ACTIVITY:
When you write out the records, keep every word exact and drop the pictures.

RECORD SET:
BEGIN

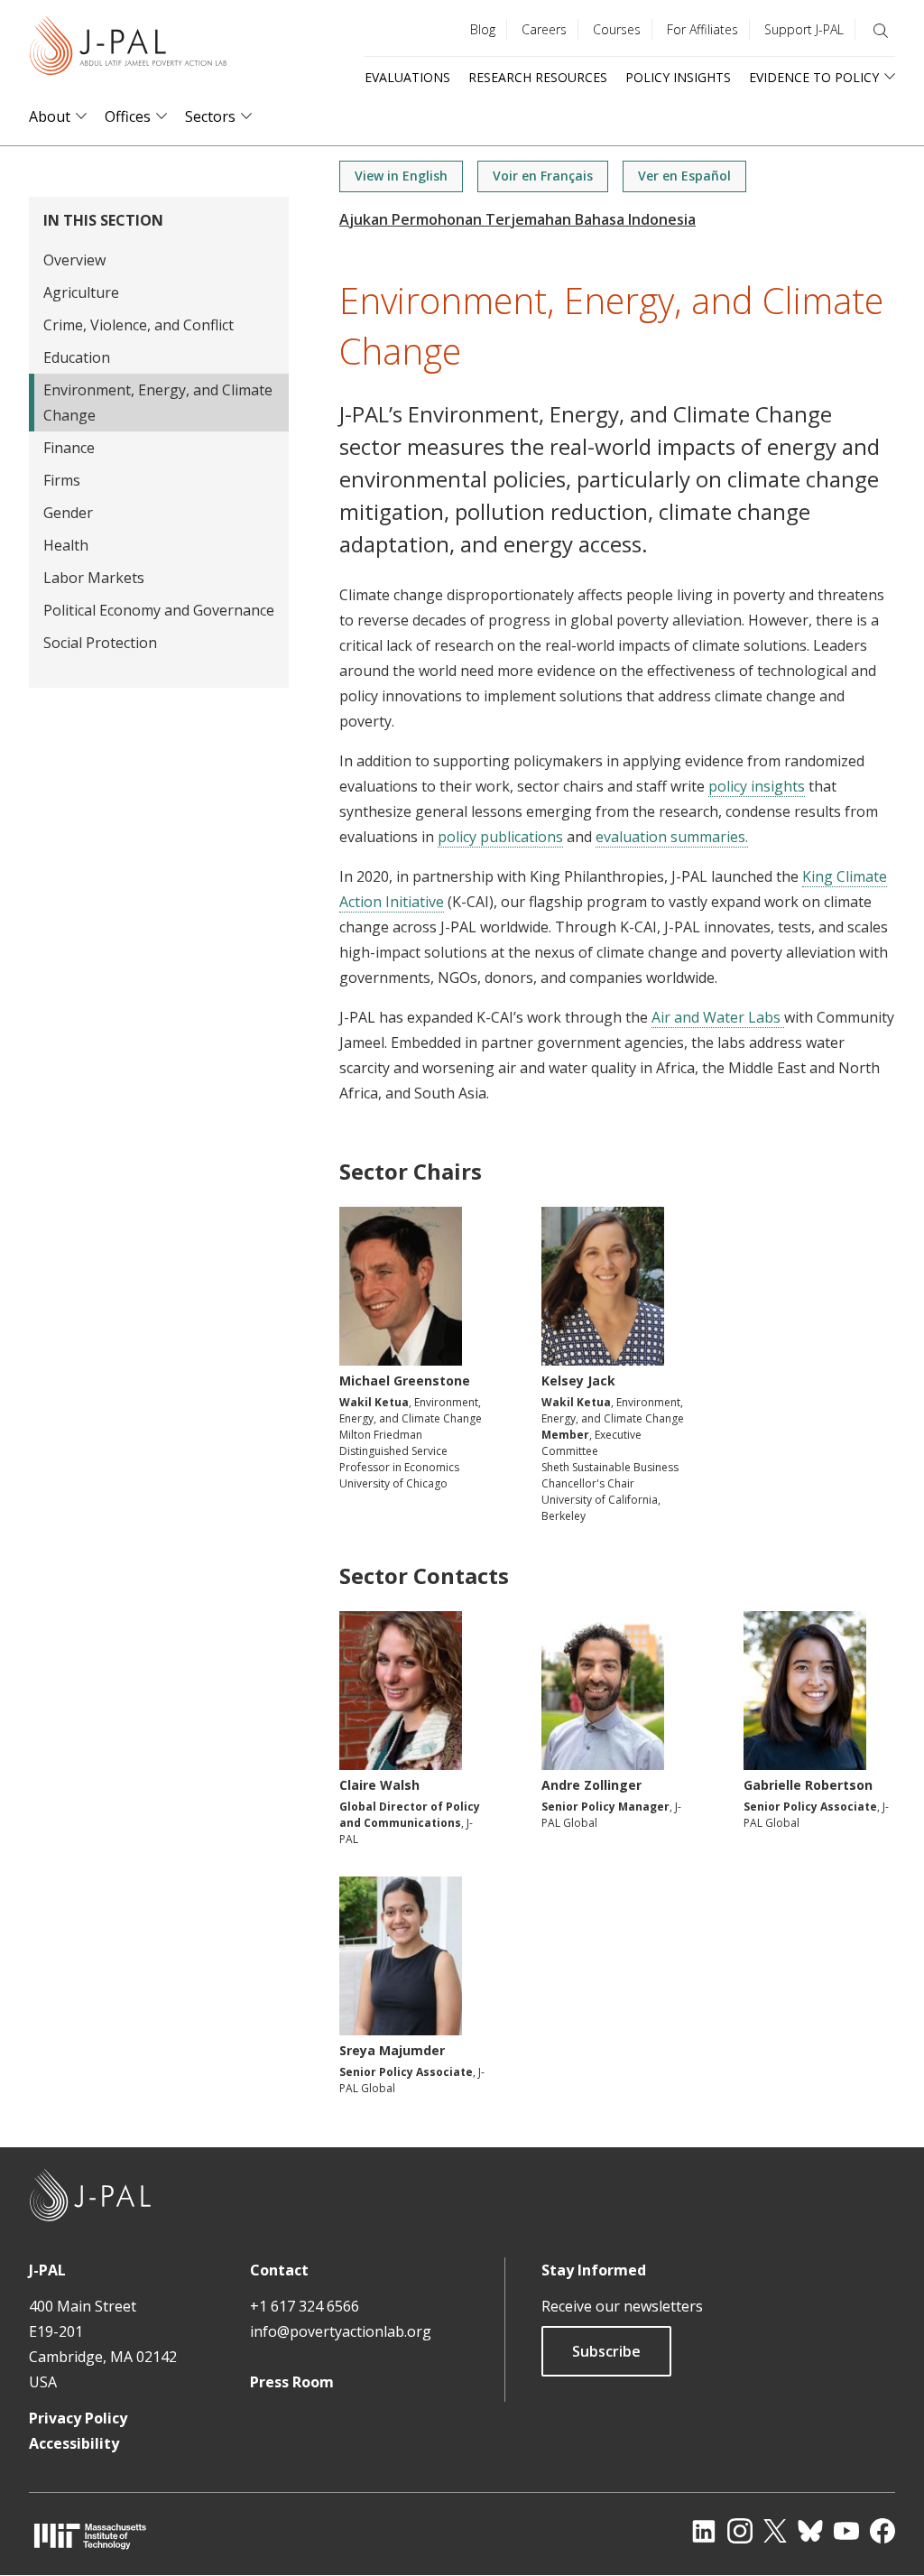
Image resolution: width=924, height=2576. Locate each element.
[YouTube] (846, 2531)
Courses (617, 29)
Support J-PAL (804, 29)
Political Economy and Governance (158, 610)
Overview (74, 260)
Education (76, 357)
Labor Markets (93, 578)
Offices (128, 116)
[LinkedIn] (703, 2531)
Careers (544, 29)
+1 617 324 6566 (304, 2306)
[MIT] (90, 2535)
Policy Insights (678, 77)
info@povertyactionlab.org (340, 2331)
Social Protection (100, 643)
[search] (881, 31)
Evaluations (407, 77)
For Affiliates (702, 29)
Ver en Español (684, 175)
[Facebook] (882, 2531)
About (49, 116)
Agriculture (81, 292)
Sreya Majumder (392, 2050)
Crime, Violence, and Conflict (138, 325)
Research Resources (537, 77)
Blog (482, 29)
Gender (68, 513)
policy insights (756, 786)
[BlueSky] (810, 2531)
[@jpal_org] (740, 2531)
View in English (401, 175)
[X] (775, 2531)
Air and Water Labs (717, 1017)
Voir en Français (543, 175)
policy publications (500, 837)
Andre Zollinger (591, 1784)
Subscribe (606, 2351)
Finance (69, 448)
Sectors (210, 116)
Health (65, 545)
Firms (61, 480)
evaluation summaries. (672, 837)
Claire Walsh (379, 1784)
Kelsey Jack (578, 1380)
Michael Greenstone (404, 1380)
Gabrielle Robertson (808, 1784)
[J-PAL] (128, 49)
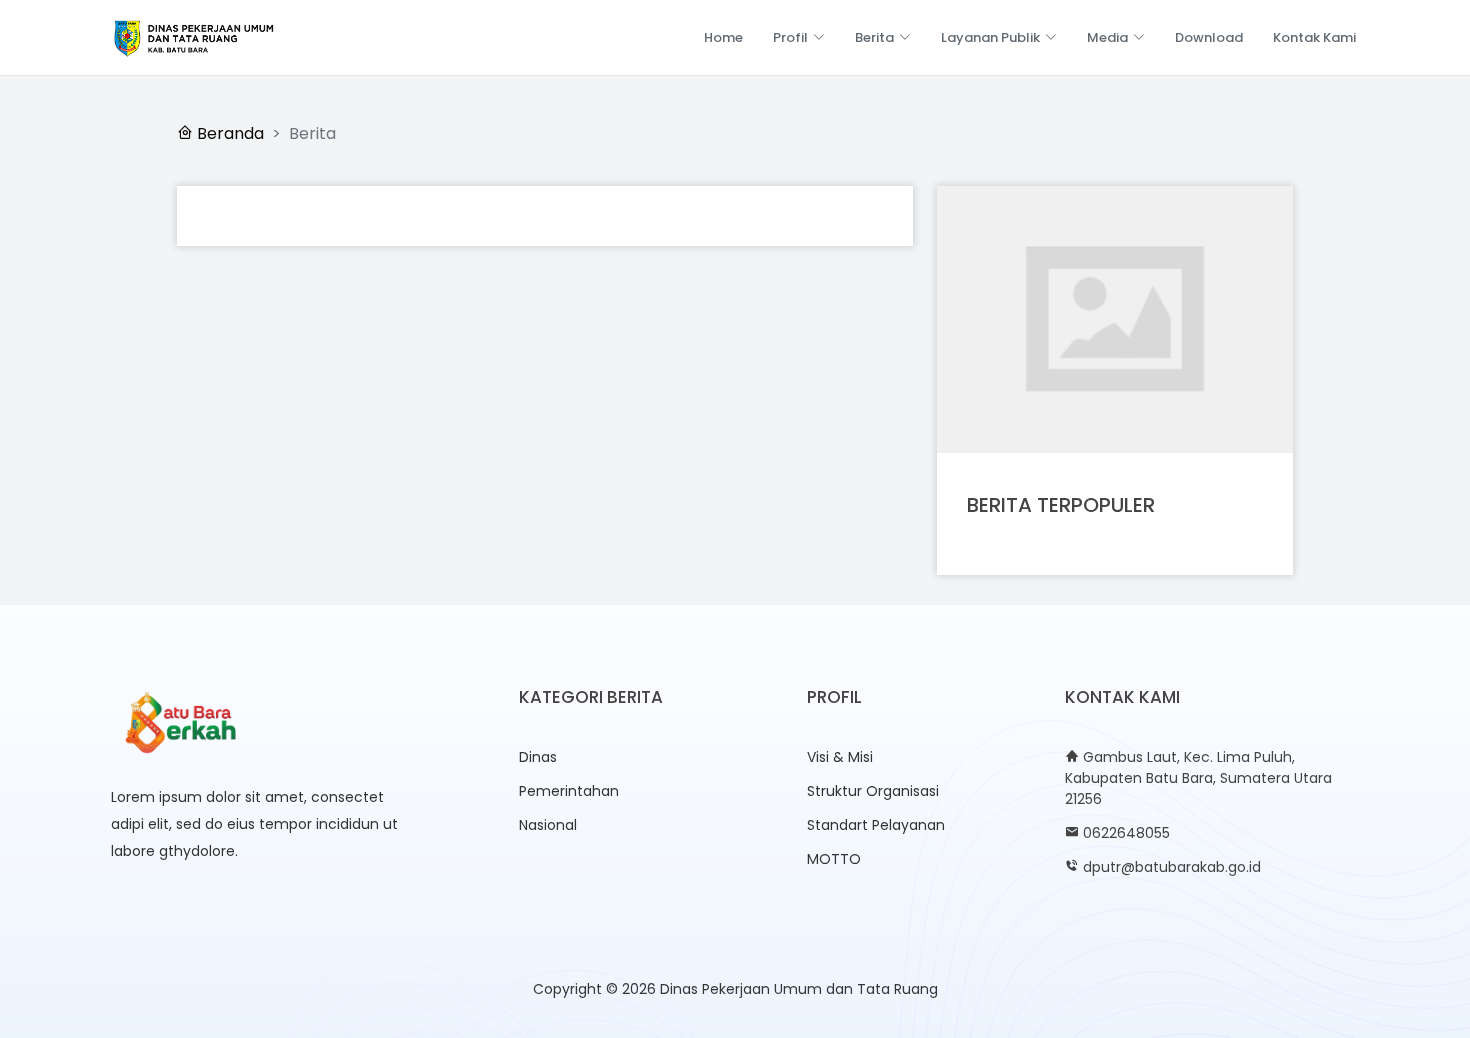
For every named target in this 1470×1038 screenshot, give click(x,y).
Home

END

WRITTEN ANSWER:
Image resolution: width=924, height=2576. Locate each element.
[YouTube] (846, 2531)
Courses (617, 29)
Support J-PAL (804, 29)
Political Economy and Governance (158, 610)
Overview (74, 260)
Education (76, 357)
Labor Markets (93, 578)
Offices (128, 116)
[LinkedIn] (703, 2531)
Careers (544, 29)
+1 617 324 6566 (304, 2306)
[MIT] (90, 2535)
Policy Insights (678, 77)
info@povertyactionlab.org (340, 2331)
Social Protection (100, 643)
[search] (881, 31)
Evaluations (407, 77)
For Affiliates (702, 29)
Ver en Español (684, 175)
[Facebook] (882, 2531)
About (49, 116)
Agriculture (81, 292)
Sreya Majumder (392, 2050)
Crime, Violence, and Conflict (138, 325)
Research Resources (537, 77)
Blog (482, 29)
Gender (68, 513)
policy insights (756, 786)
[BlueSky] (810, 2531)
[@jpal_org] (740, 2531)
View in English (401, 175)
[X] (775, 2531)
Air and Water Labs (717, 1017)
Voir en Français (543, 175)
policy publications (500, 837)
Andre Zollinger (591, 1784)
Subscribe (606, 2351)
Finance (69, 448)
Sectors (210, 116)
Health (65, 545)
Firms (61, 480)
evaluation summaries. (672, 837)
Claire Walsh (379, 1784)
Kelsey Jack (578, 1380)
Michael Greenstone (404, 1380)
Gabrielle Robertson (808, 1784)
[J-PAL] (128, 49)
For every named target in this 1470×1038 screenshot, give click(x,y).
Home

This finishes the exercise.